» **Requirements**
Please copy the material below word for word, leaving out the pictures.

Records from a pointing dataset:

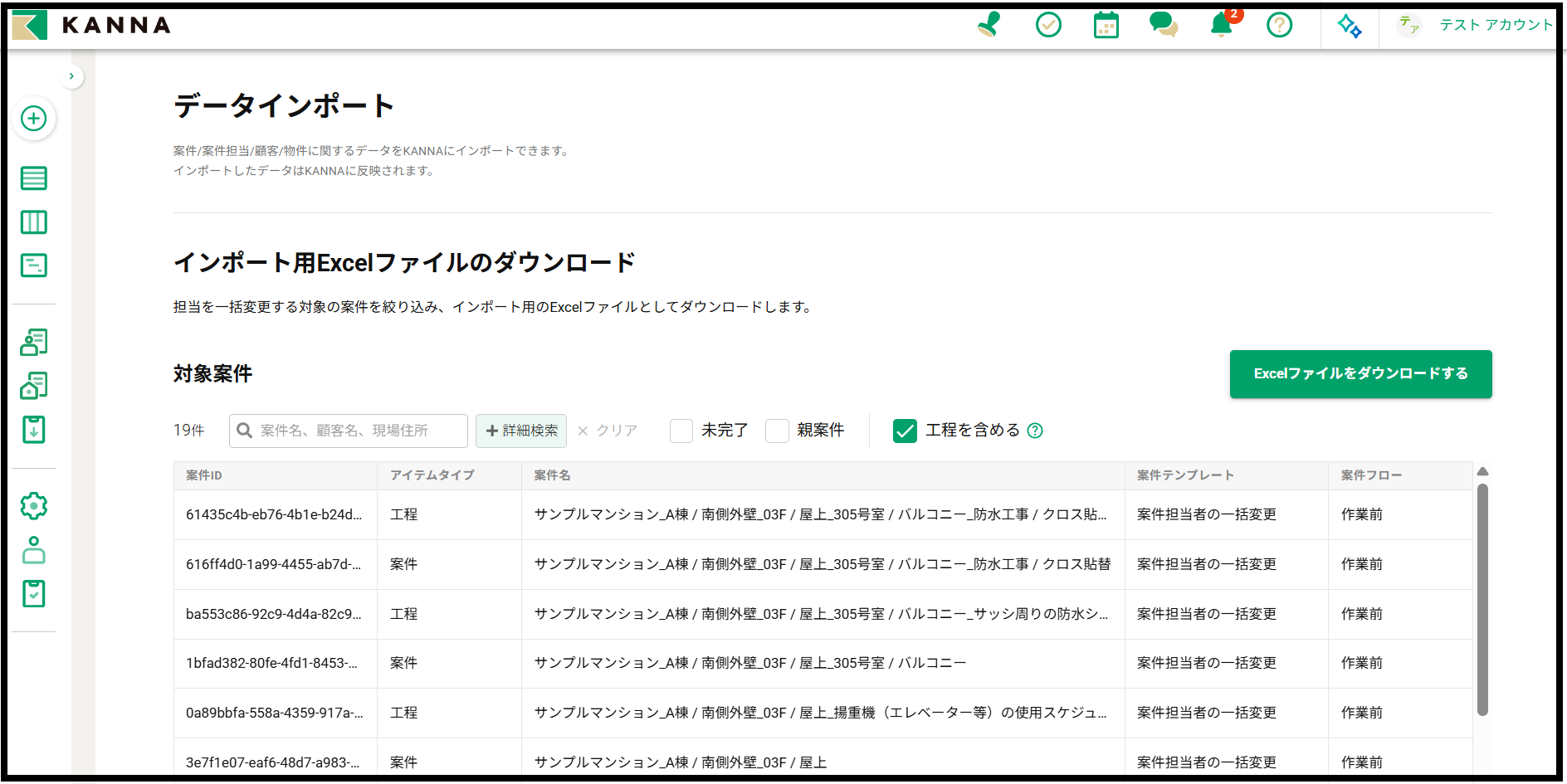The image size is (1567, 784).
Task: Expand the 詳細検索 advanced search
Action: [x=521, y=431]
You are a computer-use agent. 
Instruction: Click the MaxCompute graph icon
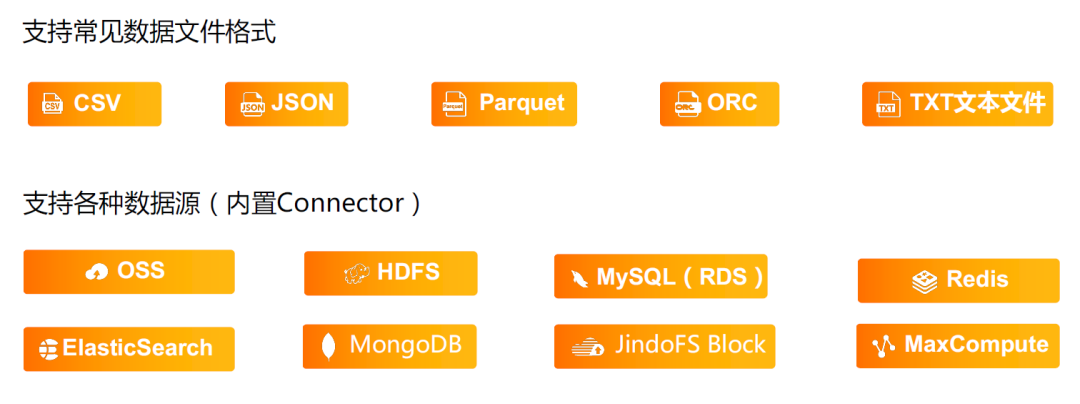tap(883, 346)
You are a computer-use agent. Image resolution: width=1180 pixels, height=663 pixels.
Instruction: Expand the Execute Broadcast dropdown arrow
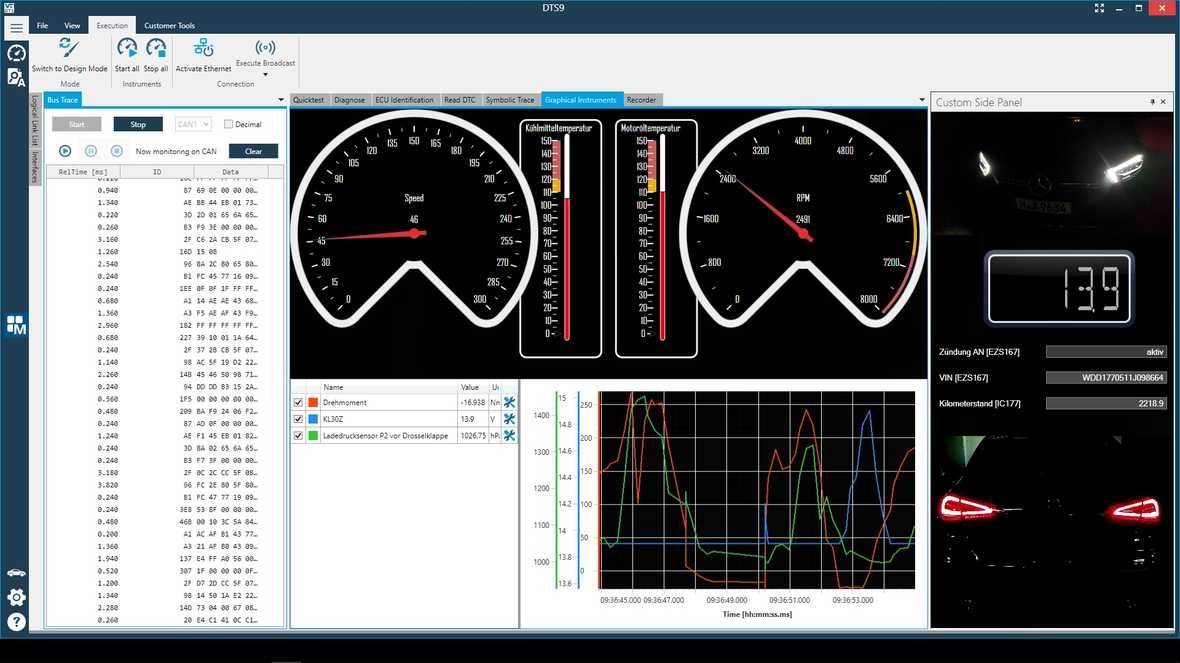(x=265, y=74)
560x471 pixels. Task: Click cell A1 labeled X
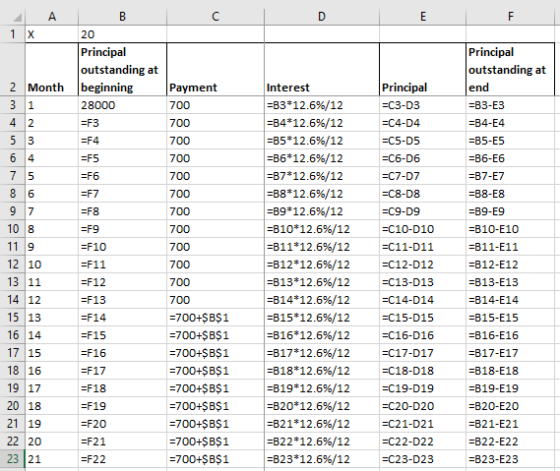pyautogui.click(x=52, y=34)
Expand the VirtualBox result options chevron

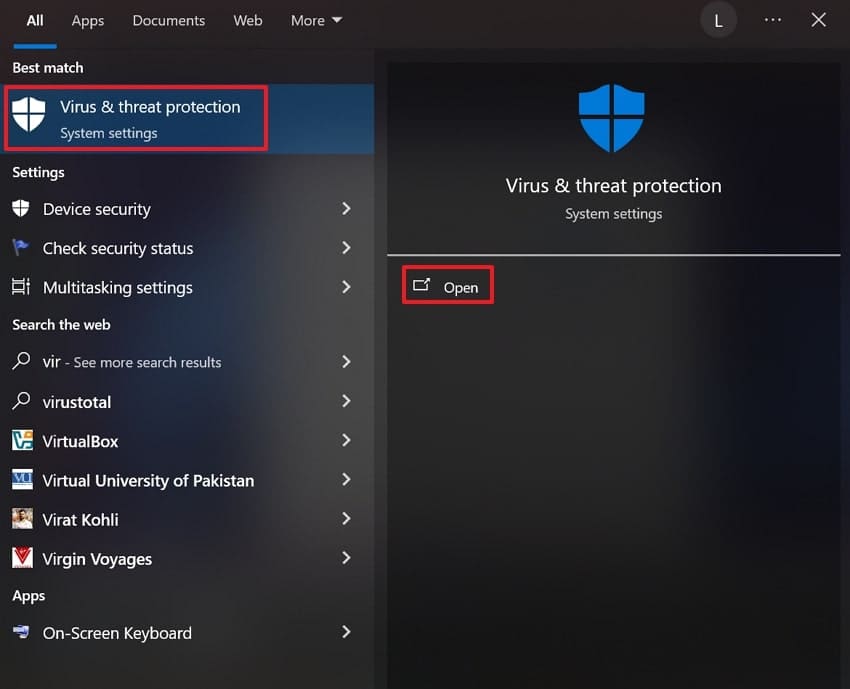tap(346, 441)
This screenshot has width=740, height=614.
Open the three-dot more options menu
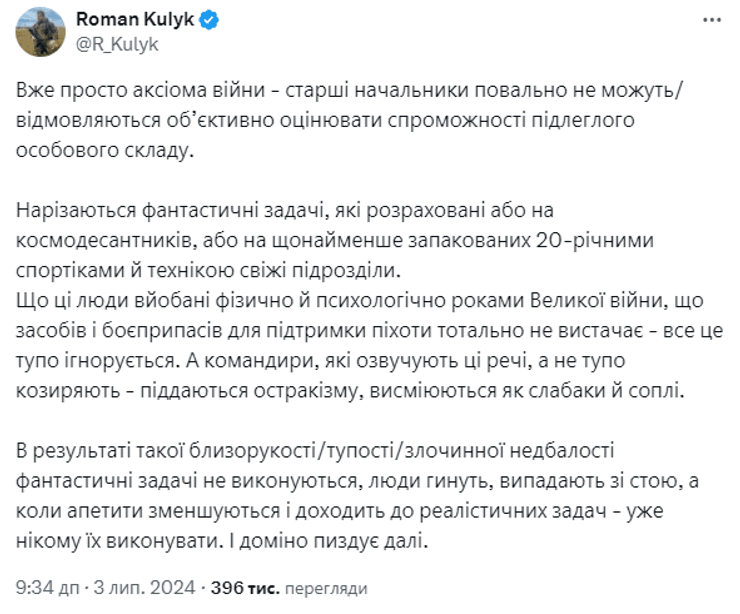pos(712,20)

» **Expected answer**
The image size is (1567, 784).
Task: Expand the 詳細検索 advanced search
Action: [x=521, y=431]
You are a computer-use agent. 
Instruction: Click the MaxCompute graph icon
tap(883, 346)
You are a computer-use agent. Image resolution: width=1180 pixels, height=663 pixels.
Instruction: Expand the Execute Broadcast dropdown arrow
(x=265, y=74)
560x471 pixels. Task: Click cell A1 labeled X
pyautogui.click(x=52, y=34)
Expand the VirtualBox result options chevron

tap(346, 441)
This screenshot has width=740, height=614.
Open the three-dot more options menu
pos(712,20)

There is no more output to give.